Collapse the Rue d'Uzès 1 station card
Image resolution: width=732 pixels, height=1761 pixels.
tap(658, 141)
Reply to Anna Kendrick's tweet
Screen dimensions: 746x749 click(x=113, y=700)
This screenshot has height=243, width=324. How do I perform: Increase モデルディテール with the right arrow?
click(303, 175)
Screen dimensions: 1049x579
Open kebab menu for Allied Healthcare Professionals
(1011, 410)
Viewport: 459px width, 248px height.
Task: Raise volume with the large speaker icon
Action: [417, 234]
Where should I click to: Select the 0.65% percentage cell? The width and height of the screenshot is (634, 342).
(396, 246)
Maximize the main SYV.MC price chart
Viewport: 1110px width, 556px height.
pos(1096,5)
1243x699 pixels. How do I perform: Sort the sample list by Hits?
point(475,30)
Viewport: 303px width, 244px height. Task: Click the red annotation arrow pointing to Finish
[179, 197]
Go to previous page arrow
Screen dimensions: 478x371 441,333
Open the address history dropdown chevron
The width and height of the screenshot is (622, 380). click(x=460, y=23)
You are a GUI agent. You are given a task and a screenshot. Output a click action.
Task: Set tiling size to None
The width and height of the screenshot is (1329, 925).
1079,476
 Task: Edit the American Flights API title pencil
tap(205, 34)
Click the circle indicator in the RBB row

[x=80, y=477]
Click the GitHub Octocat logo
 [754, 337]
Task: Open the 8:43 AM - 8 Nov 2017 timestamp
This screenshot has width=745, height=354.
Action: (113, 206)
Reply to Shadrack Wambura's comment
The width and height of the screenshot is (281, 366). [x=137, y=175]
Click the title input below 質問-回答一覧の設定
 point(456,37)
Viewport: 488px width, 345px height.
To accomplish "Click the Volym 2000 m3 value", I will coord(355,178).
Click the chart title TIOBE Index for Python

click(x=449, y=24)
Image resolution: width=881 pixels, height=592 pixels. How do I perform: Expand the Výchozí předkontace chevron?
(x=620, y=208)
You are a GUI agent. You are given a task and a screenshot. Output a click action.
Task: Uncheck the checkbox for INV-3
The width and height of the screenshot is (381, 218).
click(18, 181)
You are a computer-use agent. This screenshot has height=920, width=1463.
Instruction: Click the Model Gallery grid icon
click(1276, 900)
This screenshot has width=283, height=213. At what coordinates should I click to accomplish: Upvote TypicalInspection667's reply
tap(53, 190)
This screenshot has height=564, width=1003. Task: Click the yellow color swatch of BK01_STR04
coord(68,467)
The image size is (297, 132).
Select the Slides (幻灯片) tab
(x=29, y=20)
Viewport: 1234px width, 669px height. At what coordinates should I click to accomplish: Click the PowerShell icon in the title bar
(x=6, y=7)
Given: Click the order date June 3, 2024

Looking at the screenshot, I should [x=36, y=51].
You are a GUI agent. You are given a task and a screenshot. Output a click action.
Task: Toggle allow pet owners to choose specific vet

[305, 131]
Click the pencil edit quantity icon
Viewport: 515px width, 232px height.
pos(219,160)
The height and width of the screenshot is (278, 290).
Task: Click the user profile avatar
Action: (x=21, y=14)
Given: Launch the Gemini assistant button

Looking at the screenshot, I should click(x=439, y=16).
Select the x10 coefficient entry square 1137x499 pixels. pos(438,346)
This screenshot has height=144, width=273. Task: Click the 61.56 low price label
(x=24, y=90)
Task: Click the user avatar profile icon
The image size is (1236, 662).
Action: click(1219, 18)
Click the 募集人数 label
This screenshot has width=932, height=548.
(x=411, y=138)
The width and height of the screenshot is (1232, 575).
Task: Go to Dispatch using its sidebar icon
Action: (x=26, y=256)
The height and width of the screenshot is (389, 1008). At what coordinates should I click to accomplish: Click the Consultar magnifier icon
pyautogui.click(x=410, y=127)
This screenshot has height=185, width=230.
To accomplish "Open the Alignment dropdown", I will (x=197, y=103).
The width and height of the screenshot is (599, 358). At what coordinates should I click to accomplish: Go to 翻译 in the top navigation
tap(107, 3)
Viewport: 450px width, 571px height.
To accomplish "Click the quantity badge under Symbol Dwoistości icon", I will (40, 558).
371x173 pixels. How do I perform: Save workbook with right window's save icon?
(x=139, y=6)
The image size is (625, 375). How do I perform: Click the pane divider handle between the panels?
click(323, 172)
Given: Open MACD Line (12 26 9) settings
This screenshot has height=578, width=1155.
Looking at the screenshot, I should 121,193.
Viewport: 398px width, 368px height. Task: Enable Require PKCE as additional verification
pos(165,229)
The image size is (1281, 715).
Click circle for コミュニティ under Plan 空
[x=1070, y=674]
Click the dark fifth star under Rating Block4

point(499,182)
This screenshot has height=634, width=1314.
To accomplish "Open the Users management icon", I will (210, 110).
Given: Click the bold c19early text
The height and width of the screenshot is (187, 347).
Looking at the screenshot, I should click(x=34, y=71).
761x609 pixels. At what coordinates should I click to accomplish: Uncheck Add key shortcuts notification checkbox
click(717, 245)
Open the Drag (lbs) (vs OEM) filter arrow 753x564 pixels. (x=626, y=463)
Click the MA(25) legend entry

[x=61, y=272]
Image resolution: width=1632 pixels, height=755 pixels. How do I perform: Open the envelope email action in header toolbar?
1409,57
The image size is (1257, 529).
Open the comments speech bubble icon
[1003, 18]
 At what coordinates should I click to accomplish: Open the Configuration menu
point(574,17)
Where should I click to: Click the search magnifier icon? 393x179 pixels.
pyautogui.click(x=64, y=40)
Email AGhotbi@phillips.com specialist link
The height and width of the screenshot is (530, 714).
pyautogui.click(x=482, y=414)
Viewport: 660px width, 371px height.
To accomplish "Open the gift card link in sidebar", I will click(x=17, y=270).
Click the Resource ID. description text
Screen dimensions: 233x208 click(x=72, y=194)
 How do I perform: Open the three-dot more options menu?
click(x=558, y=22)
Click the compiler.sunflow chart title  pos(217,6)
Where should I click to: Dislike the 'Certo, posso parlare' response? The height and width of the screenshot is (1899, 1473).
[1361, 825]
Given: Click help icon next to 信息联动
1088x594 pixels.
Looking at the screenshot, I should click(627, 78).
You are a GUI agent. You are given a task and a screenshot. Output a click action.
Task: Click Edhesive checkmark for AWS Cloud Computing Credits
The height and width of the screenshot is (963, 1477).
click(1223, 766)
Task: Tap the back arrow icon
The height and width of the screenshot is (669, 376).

---*---

* Aim of the exercise *
Report, with a number and no other words, how many lines of the listing contain "card".

* Response box *
2